Rewrite the data starting at the line containing "Where should I click to: Select the text" and ending at the line containing "tap(100, 138)", swapping "computer-use agent" for "GUI agent" and leaving everything else untouched. Return only those lines.

═══ DATA FOR THE TASK

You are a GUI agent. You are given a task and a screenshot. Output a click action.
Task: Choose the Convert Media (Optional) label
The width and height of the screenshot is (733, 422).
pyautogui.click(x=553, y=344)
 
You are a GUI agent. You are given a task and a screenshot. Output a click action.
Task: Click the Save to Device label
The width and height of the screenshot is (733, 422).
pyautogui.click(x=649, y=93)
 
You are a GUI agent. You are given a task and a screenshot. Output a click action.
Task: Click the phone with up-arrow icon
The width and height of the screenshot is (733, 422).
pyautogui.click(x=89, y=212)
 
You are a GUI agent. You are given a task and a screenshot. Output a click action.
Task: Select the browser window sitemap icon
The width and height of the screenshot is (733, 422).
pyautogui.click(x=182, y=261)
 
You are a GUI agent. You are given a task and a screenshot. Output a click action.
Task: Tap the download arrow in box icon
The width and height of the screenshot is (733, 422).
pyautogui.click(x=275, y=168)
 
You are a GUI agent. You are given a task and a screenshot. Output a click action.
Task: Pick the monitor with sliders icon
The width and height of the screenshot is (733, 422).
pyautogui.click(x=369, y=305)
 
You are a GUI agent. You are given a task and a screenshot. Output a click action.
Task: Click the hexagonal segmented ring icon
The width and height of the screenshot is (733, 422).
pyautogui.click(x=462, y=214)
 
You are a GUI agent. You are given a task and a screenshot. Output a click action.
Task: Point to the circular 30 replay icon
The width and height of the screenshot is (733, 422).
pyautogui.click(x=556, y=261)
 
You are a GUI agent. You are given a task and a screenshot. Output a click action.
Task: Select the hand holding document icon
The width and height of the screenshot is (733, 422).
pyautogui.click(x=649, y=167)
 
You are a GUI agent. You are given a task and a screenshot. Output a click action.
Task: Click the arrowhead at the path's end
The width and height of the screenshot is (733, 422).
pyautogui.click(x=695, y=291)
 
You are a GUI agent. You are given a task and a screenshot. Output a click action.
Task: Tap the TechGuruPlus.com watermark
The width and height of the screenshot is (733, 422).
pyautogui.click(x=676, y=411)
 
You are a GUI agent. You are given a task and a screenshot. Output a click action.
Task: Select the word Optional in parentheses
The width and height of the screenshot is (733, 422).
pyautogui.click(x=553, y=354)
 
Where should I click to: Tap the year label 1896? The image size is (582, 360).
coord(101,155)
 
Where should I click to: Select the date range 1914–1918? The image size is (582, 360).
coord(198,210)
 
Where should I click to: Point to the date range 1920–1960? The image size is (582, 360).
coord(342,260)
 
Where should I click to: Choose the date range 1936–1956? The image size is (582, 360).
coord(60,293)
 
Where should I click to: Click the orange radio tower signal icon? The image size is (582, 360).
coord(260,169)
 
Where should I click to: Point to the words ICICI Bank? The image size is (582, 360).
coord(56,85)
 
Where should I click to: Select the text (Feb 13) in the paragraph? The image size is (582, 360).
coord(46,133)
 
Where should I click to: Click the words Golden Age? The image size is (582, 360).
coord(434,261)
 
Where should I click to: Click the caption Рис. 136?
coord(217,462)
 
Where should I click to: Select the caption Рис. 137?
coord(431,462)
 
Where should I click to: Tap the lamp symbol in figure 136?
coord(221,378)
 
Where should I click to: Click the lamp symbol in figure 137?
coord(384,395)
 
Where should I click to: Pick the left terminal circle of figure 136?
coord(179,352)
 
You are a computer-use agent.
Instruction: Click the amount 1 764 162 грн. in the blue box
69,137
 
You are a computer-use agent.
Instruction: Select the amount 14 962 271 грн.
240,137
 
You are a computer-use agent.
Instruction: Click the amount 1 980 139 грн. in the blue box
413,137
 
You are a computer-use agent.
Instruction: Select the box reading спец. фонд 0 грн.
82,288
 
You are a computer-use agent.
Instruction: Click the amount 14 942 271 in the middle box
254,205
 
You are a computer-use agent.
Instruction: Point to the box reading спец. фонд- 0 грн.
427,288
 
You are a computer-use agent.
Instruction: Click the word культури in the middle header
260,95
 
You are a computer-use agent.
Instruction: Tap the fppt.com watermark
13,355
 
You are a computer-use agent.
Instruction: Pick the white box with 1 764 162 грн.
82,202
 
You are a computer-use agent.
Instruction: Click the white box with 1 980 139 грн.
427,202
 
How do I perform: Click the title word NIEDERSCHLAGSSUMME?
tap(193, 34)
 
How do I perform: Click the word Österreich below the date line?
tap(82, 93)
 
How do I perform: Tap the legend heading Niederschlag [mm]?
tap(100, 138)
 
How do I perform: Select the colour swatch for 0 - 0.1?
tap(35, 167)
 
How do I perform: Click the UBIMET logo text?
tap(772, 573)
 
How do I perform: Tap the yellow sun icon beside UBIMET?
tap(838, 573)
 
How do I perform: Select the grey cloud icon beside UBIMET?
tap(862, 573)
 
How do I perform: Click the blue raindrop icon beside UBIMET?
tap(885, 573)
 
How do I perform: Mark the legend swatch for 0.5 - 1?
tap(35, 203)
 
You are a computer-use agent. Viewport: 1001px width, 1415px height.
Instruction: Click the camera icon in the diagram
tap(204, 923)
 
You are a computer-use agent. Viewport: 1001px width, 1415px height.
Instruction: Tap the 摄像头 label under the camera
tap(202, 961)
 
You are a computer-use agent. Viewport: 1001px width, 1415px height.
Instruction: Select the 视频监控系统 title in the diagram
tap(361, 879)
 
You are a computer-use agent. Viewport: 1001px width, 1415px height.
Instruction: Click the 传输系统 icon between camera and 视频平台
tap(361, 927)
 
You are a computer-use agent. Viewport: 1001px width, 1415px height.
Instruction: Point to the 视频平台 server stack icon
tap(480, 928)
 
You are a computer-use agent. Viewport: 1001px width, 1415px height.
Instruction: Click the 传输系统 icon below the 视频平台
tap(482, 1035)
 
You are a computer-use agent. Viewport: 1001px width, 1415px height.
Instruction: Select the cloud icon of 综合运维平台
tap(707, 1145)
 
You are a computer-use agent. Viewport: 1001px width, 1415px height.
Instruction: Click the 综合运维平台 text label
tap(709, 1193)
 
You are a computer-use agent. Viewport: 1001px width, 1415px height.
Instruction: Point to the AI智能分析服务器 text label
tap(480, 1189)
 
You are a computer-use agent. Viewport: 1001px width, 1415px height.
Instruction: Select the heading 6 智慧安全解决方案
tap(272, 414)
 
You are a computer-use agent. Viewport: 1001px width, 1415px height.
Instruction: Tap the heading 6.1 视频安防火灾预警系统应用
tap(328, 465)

══════

* **EXERCISE OUTPUT**:
Where should I click to: Select the text (Feb 13) in the paragraph? The image size is (582, 360).
coord(46,133)
 
Where should I click to: Click the words Golden Age? The image size is (582, 360).
coord(434,261)
 
Where should I click to: Click the caption Рис. 136?
coord(217,462)
 
Where should I click to: Select the caption Рис. 137?
coord(431,462)
 
Where should I click to: Tap the lamp symbol in figure 136?
coord(221,378)
 
Where should I click to: Click the lamp symbol in figure 137?
coord(384,395)
 
Where should I click to: Pick the left terminal circle of figure 136?
coord(179,352)
 
You are a GUI agent.
Instruction: Click the amount 1 764 162 грн. in the blue box
69,137
 
You are a GUI agent.
Instruction: Select the amount 14 962 271 грн.
240,137
 
You are a GUI agent.
Instruction: Click the amount 1 980 139 грн. in the blue box
413,137
 
You are a GUI agent.
Instruction: Select the box reading спец. фонд 0 грн.
82,288
 
You are a GUI agent.
Instruction: Click the amount 14 942 271 in the middle box
254,205
 
You are a GUI agent.
Instruction: Point to the box reading спец. фонд- 0 грн.
427,288
 
You are a GUI agent.
Instruction: Click the word культури in the middle header
260,95
 
You are a GUI agent.
Instruction: Tap the fppt.com watermark
13,355
 
You are a GUI agent.
Instruction: Pick the white box with 1 764 162 грн.
82,202
 
You are a GUI agent.
Instruction: Click the white box with 1 980 139 грн.
427,202
 
How do I perform: Click the title word NIEDERSCHLAGSSUMME?
tap(193, 34)
 
How do I perform: Click the word Österreich below the date line?
tap(82, 93)
 
How do I perform: Tap the legend heading Niederschlag [mm]?
tap(100, 138)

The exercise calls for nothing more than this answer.